France were unable to take advantage of CR’s grand depart, having left their inventiveness and creativity on the team coach. And then Portugal did to France what Greece did to them 12 years ago, squeezed the space and were relentless. The aforementioned Pepe might be un peu of a d1ck but he did his defensive duties superbly. Winning was a step too far for France and perhaps a relief to the rest of us – safe in the knowledge that there would no further recycling of the weekend’s press coverage which see-sawed between the “victory-will-help-heal-this –country-still-in-shock” line and the “ people-who-say-victory-will-help-heal-this –country-still-in-shock-are-kidding-themselves-it’s-only-football.” Face it, sport can unite people for a moment, but big tournament wins are fleeting in their impact. (SEE I am doing it now!)

I would suggest for a future tournament that France consider adding yellow spots to their white change strip. If only so that we could all sing “He wore an itsy bitsy teeny-weeny yellow polka dot Matuidi.” Sorry that’s been in my head since the first game all those weeks ago.

Eh bien, nous sommes fini. Temps pour la tableau mural to come off the wall, to put the tournament T-shirts in the wash and relinquish control of the television scheduling Chez TLF.

It hasn’t been something to always ecrire home about admittedly; for TLF too many teams and too many jours de repose. Ingurland were a predictable disappointment, led (I use the word loosely)by the highest paid coach in the tournament, whose main tactics seemed to be to employ rien de tactic and play to his players’ weaknesses as often as possible.

The other home nations were an utter joy – some great perfomances and fans who seemed to realise that it is not essential to spend the hours between football matches chanting about past conflicts that are nothing to do with football and where a lot of people died.

Every tournament needs its ‘everyone’s favourite second team’ and Iceland stepped up beardfully to the plate. From really annoying Ronaldo in their obstinacy to let him score to their humiliation of Ingurland they kept the interest up and fair play to Alyson Rudd and a couple of other Times colleagues who predicted that the men from the fijords would be the surprise package of the tournmanet.

This year’s tournament mascot,’Super Victor’ was noticeably absent at all times (apart from on offical over-priced UEFA tat), whether this has anything to do with the fact that Super Victor is the name of a best selling sex toy in America, I couldn’t say.

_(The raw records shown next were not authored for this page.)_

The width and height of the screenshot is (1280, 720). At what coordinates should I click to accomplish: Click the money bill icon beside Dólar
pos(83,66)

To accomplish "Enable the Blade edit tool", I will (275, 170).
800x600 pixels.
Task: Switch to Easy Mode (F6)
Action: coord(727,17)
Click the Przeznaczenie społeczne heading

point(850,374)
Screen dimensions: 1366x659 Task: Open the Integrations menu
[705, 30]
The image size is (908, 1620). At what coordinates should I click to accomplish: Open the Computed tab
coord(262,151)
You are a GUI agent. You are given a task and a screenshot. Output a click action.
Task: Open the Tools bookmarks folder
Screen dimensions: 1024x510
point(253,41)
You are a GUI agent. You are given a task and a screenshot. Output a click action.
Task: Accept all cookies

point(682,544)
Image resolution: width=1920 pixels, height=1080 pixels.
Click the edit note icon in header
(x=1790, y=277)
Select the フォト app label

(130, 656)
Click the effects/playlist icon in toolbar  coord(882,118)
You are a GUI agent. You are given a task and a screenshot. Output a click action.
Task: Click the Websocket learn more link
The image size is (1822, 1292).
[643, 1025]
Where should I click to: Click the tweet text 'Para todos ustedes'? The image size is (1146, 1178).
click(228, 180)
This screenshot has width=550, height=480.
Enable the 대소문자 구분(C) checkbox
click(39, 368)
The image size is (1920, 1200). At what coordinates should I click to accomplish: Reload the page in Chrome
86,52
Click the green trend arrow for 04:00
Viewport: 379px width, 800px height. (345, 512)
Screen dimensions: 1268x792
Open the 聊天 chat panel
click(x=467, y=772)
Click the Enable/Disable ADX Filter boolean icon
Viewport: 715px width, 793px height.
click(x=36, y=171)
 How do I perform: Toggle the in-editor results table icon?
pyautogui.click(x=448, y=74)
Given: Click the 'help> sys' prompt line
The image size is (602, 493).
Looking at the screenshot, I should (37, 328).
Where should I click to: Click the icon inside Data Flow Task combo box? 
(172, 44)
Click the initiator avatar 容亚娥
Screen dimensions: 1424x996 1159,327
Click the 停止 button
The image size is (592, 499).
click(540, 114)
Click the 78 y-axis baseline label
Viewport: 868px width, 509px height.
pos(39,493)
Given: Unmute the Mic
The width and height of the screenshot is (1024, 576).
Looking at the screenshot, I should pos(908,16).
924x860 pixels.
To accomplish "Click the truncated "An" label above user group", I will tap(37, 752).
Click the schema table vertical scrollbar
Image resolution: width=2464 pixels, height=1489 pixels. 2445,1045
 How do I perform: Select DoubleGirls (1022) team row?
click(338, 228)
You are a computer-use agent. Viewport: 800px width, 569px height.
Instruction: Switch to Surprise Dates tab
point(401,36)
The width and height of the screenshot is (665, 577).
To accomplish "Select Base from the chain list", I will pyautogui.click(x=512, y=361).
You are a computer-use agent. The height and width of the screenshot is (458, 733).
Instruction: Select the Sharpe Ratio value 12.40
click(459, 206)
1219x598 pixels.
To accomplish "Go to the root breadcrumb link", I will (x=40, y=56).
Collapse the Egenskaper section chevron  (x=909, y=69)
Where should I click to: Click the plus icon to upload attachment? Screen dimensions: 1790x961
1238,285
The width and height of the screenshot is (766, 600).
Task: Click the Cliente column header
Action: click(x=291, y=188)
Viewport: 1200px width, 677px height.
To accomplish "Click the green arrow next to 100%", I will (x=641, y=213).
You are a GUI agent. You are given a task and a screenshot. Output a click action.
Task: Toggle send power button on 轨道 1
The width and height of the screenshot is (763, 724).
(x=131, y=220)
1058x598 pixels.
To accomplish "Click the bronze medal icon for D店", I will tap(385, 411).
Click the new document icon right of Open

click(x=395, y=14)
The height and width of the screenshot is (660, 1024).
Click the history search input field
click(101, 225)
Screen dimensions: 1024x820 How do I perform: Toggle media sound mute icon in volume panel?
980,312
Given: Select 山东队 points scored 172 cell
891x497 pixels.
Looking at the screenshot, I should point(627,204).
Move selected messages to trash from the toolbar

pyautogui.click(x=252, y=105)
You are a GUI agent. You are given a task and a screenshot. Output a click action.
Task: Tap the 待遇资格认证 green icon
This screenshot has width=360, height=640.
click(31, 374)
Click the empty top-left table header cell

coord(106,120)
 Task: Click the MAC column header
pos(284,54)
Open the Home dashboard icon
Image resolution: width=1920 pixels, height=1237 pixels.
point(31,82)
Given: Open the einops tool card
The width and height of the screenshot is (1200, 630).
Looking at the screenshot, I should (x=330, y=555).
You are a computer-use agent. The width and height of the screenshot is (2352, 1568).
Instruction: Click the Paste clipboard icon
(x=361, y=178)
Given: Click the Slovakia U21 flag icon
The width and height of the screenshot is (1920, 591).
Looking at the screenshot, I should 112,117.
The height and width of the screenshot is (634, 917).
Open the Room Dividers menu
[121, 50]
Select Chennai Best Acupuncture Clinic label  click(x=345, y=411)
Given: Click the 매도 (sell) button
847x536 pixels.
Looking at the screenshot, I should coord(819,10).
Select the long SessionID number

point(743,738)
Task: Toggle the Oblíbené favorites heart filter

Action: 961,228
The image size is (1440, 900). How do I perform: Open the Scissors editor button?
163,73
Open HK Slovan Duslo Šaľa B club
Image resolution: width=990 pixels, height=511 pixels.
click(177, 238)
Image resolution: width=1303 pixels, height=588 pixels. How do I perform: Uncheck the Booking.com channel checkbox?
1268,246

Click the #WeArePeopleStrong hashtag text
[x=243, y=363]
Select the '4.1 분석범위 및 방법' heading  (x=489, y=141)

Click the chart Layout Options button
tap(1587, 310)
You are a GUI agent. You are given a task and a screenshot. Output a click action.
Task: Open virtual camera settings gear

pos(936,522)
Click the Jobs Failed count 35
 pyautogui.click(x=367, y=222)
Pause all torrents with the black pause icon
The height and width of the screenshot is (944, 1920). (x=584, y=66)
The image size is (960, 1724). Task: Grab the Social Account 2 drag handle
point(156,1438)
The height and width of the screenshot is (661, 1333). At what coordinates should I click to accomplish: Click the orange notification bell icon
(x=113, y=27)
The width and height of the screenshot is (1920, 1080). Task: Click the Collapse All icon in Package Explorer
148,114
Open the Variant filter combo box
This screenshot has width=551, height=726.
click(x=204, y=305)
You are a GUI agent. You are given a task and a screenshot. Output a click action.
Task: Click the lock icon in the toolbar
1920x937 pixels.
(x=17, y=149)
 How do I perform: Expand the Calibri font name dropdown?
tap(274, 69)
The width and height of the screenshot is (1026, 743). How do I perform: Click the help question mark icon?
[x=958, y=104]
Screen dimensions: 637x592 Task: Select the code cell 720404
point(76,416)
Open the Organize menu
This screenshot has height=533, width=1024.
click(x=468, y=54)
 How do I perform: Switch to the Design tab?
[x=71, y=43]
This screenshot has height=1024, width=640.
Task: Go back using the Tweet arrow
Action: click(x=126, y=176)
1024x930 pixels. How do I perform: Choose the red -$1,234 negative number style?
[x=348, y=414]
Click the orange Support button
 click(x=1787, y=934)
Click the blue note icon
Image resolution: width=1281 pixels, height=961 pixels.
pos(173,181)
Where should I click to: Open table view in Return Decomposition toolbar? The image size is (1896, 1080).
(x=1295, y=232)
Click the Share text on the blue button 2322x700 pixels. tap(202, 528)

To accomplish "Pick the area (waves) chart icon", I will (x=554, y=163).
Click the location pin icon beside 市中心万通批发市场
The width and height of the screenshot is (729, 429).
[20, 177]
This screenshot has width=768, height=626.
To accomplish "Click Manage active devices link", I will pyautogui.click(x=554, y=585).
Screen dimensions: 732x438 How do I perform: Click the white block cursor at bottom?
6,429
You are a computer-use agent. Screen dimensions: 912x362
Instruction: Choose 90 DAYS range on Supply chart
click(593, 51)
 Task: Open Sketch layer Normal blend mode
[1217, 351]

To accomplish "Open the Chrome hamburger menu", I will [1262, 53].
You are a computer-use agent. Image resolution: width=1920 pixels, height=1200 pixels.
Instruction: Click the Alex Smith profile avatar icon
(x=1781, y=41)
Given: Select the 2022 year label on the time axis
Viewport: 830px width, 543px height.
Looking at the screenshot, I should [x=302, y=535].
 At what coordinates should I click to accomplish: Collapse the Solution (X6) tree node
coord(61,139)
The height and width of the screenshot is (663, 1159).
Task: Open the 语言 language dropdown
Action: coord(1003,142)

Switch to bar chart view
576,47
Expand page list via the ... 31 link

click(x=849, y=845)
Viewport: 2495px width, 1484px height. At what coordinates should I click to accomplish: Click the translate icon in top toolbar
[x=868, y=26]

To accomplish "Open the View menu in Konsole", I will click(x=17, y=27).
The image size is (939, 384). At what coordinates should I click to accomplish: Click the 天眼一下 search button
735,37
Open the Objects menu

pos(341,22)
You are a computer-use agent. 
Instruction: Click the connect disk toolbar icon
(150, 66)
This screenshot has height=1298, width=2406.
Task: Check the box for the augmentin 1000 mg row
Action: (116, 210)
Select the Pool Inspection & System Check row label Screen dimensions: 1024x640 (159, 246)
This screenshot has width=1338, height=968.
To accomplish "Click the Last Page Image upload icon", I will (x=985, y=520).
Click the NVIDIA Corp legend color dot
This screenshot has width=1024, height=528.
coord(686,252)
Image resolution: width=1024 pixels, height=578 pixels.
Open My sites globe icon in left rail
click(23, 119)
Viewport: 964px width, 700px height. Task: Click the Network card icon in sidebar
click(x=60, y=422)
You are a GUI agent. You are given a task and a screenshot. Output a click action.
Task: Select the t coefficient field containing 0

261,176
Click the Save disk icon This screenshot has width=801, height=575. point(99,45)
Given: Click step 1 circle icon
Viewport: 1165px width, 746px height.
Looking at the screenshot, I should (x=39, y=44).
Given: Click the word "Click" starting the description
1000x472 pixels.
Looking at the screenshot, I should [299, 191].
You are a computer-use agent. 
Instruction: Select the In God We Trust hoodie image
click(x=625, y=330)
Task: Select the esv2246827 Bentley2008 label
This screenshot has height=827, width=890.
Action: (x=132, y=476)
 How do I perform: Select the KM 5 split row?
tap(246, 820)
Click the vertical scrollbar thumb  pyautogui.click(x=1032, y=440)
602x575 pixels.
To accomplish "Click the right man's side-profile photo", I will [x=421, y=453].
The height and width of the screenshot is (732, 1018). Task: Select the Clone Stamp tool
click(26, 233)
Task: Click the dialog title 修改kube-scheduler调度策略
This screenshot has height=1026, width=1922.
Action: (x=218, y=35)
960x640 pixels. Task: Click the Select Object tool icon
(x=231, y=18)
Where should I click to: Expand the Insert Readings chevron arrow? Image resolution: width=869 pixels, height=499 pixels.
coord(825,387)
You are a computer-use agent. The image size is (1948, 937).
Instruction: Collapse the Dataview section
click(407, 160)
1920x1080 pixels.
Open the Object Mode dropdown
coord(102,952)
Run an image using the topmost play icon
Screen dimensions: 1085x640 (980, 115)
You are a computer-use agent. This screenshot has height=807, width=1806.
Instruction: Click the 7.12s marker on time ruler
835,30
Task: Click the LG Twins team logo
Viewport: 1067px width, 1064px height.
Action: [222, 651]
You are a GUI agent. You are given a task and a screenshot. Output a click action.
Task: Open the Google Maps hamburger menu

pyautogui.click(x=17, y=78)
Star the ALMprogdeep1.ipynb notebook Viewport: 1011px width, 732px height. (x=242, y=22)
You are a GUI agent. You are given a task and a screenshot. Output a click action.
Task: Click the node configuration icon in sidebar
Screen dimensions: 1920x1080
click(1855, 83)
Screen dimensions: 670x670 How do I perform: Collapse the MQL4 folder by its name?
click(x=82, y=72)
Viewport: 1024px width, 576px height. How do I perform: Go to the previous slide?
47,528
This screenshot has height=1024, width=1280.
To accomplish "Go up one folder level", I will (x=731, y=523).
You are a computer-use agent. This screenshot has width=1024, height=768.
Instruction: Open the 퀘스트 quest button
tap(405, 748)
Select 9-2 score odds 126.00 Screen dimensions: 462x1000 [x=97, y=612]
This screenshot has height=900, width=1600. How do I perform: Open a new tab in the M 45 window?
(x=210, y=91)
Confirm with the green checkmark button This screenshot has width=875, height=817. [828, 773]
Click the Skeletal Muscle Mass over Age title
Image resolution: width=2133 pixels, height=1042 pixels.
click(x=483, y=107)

Being in France was, of course the icing sur la gateau pour TLF. Not quite the chilled out, informal, footballing vacance that was in TLF’s petite tete when booking those tickets two years ago but that’s the way of the world these days. Lens was an utter blast and while they were rubbish on and off the pitch, hearing Russia’s national anthem belted out in Lille’s stadium, with the roof closed was spine-tingling.

Financially things are even – Mr Jennings probably just edged it but TLF’s victorie in la sweep de stake has bought things back into the black.

Time for TLF to get sur sa bicyclette and stop this self-inflicted torture of a blog a day ; doesn’t have the same effect as une pomme per jour I can tell you. Normal service will be resumed in August.

A bientot!

Non je ne regrette rien
Edith Fox

Resultat – La finale
France 0 Portugal 1 (aet)

Malcolm and TLF en Lille, suitably refreshed.

Malcolm and TLF en Lille, suitably refreshed.